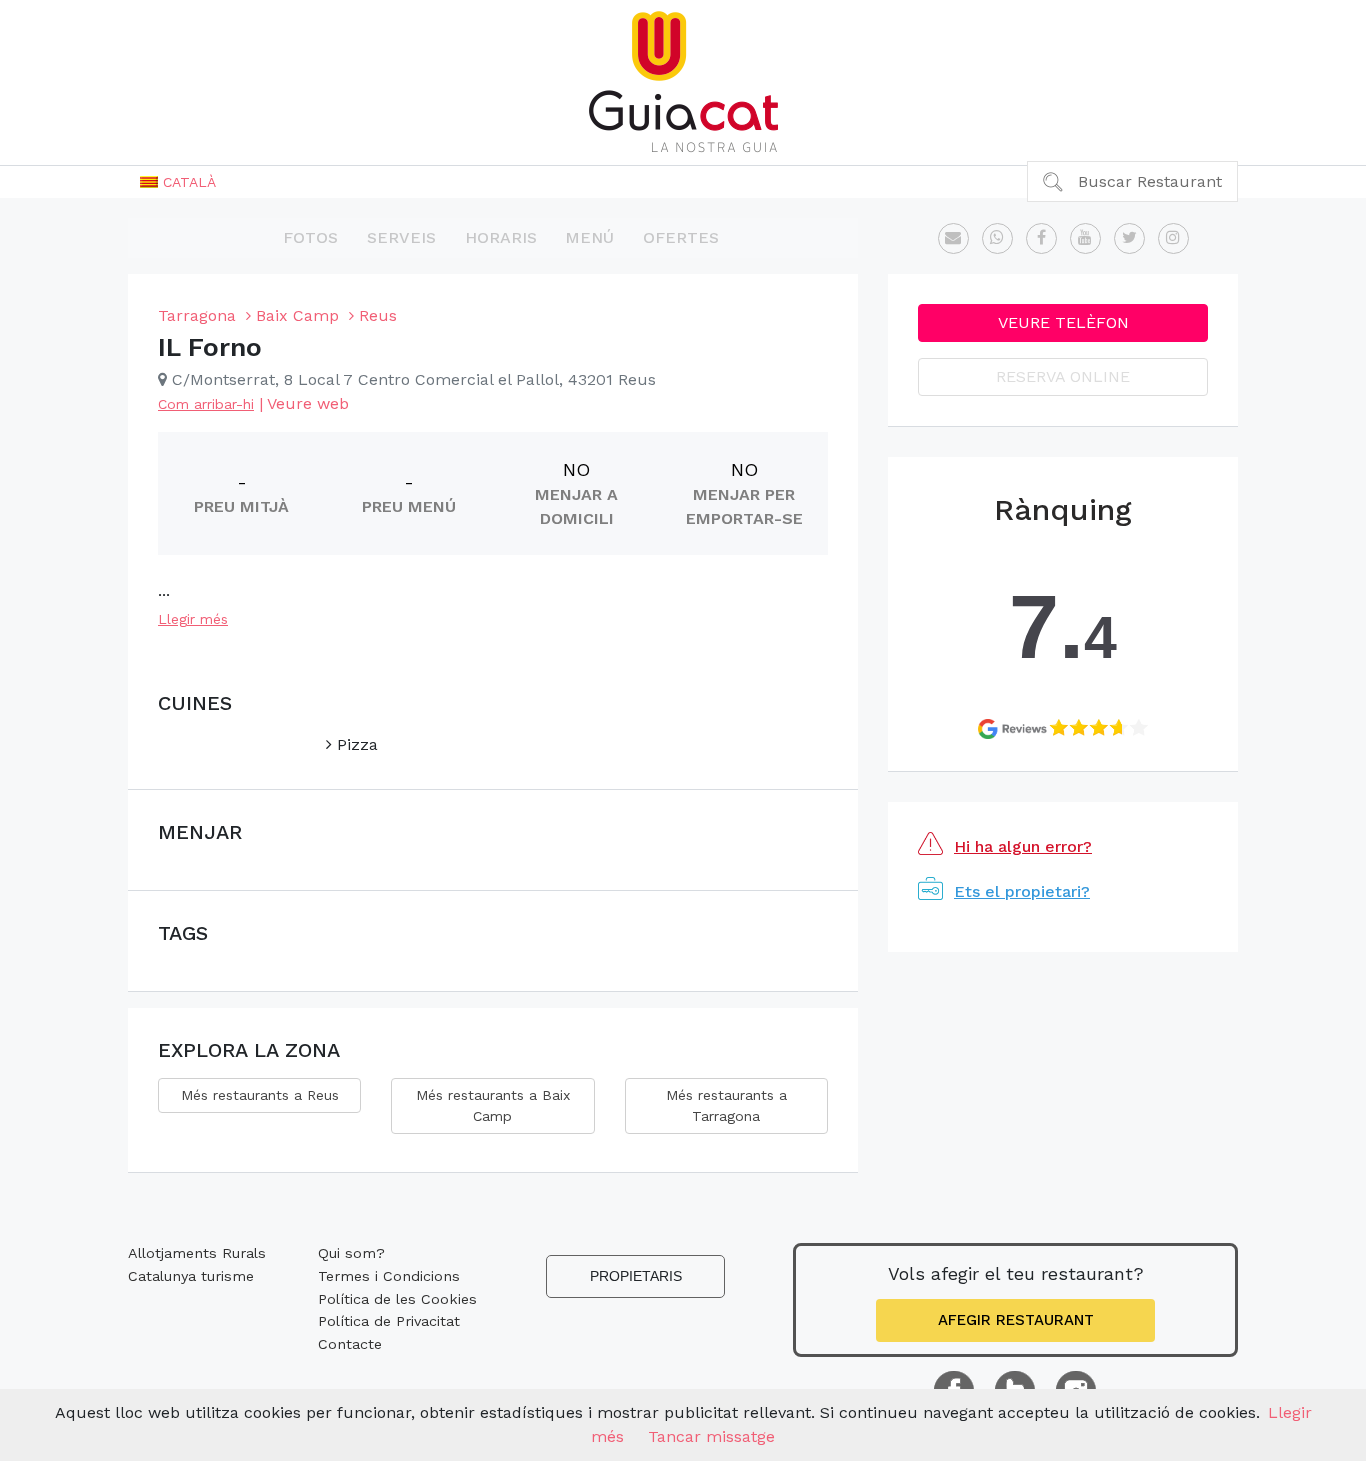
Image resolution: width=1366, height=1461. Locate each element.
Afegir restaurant (1016, 1320)
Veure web (308, 403)
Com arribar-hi (206, 404)
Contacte (350, 1344)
┄┄┄┄┄┄┄┄┄┄┄┄┄┄┄┄┄┄┄┄
> [REQUIREMENT]:
Copy, without any change, the run of lines from the one with "Afegir restaurant (1016, 1320)" through the end of the entries above.

> [YOUR RESPONSE]:
Afegir restaurant (1016, 1320)
Veure web (308, 403)
Com arribar-hi (206, 404)
Contacte (350, 1344)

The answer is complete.